Remembering Bob Hoover
The aviation community mourned the loss of famed aviator, showman, and gentleman Bob Hoover, who died Oct. 25 at the age of 94. Hoover learned to fly as a teenager, taught himself aerobatics, and became a World War II fighter pilot, a backup for test pilot Chuck Yeager, and an airshow performer who inspired generations of pilots. He was known for wearing a Panama hat and performing aerobatic routines in a Shrike Commander. Hoover always took time to encourage prospective pilots and share tales of his flying days. Notables throughout the aviation community gathered to pay tribute to Hoover in November.
FAA certification of CubCrafters’ XCub unleashed a wave of excitement across the general aviation community this summer. “The XCub is a modern, highly refined adventure machine that takes the Super Cub line as far as it can logically go given the limits of current materials and FAA certification,” AOPA Editor at Large Dave Hirschman concluded after flying the backcountry airplane in June. Hirschman noted that while the aircraft has a top true airspeed of 153 mph in level flight, it can be slowed to 120 mph to cut fuel burn to 6 gph for an eight-hour endurance.

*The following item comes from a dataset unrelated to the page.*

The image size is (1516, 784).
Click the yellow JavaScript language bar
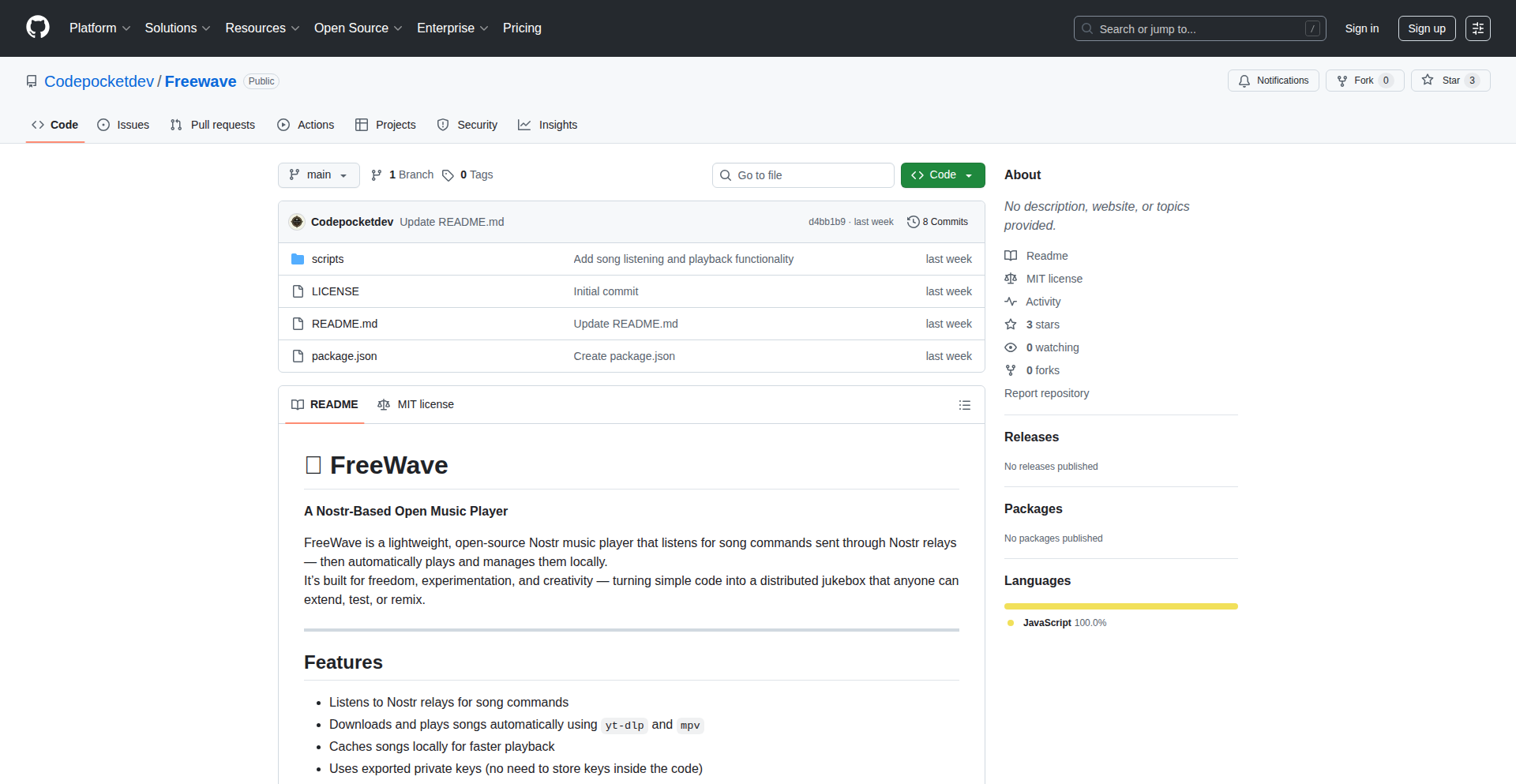click(x=1120, y=606)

Pilots unaware before midair
The National Transportation Safety Board released a 100-page report Oct. 31 detailing the July 2015 midair collision between an F-16 and a Cessna 150 that claimed the lives of the pilot and passenger in the Cessna. Could the pilots have seen each other? Could better cockpit technology in either aircraft have helped prevent the accident? Who was at fault? The NTSB noted later in its probable cause that it was likely the pilots couldn’t have seen each other in enough time to prevent the accident and that onboard traffic equipment would have helped prevent the accident. After the 2015 accident, the AOPA Air Safety Institute called for the FAA to make traffic data available to all pilots who use Automatic Dependent Surveillance-Broadcast In systems, including portable devices.
Battle for Santa Monica
Like a soap opera written specifically for pilots, the public battle for Santa Monica Municipal Airport in Southern California continued to garner national attention because of the precedent the airport’s fate could set for airports nationwide. In September, Santa Monica city officials issued eviction notices to Atlantic Aviation and American Flyers, the airport’s two fixed-base operators. The notices came two weeks after the FAA had stated that the airport must be operated on “fair and reasonable terms” until 2023 at a minimum. The FAA quickly fired back at the city, demanding answers, issuing subpoenas, and launching an investigation into the eviction notices; in December, the agency issued a cease-and-desist order to city officials. AOPA continues its longstanding advocacy efforts for Santa Monica Municipal Airport.
Slow flight safety alert
The FAA issued a safety alert this fall detailing how slow flight will be tested during private pilot practical exams under the new airman certification standards that went into effect earlier this year.
First Air Force One flies again
The Lockheed Constellation dubbed Columbine II served as the first Air Force One and flew President Dwight D. Eisenhower. The government sold the aircraft in 1968, and it was used for parts. Once its identity was discovered, an effort began to restore the aircraft and fly it again. The Columbine II started flying in 1990 but sat after 1995 until it made a highly publicized repositioning flight from Arizona to its new home in Virginia in March.
Meet the Mars
The Martin Mars took EAA AirVenture by storm this year, wowing attendees with its size and capability to drop 7,200 gallons of water to help fight wildfires. Pilots got a behind-the-scenes look climbing through the aircraft with AOPA Technical Editor Mike Collins.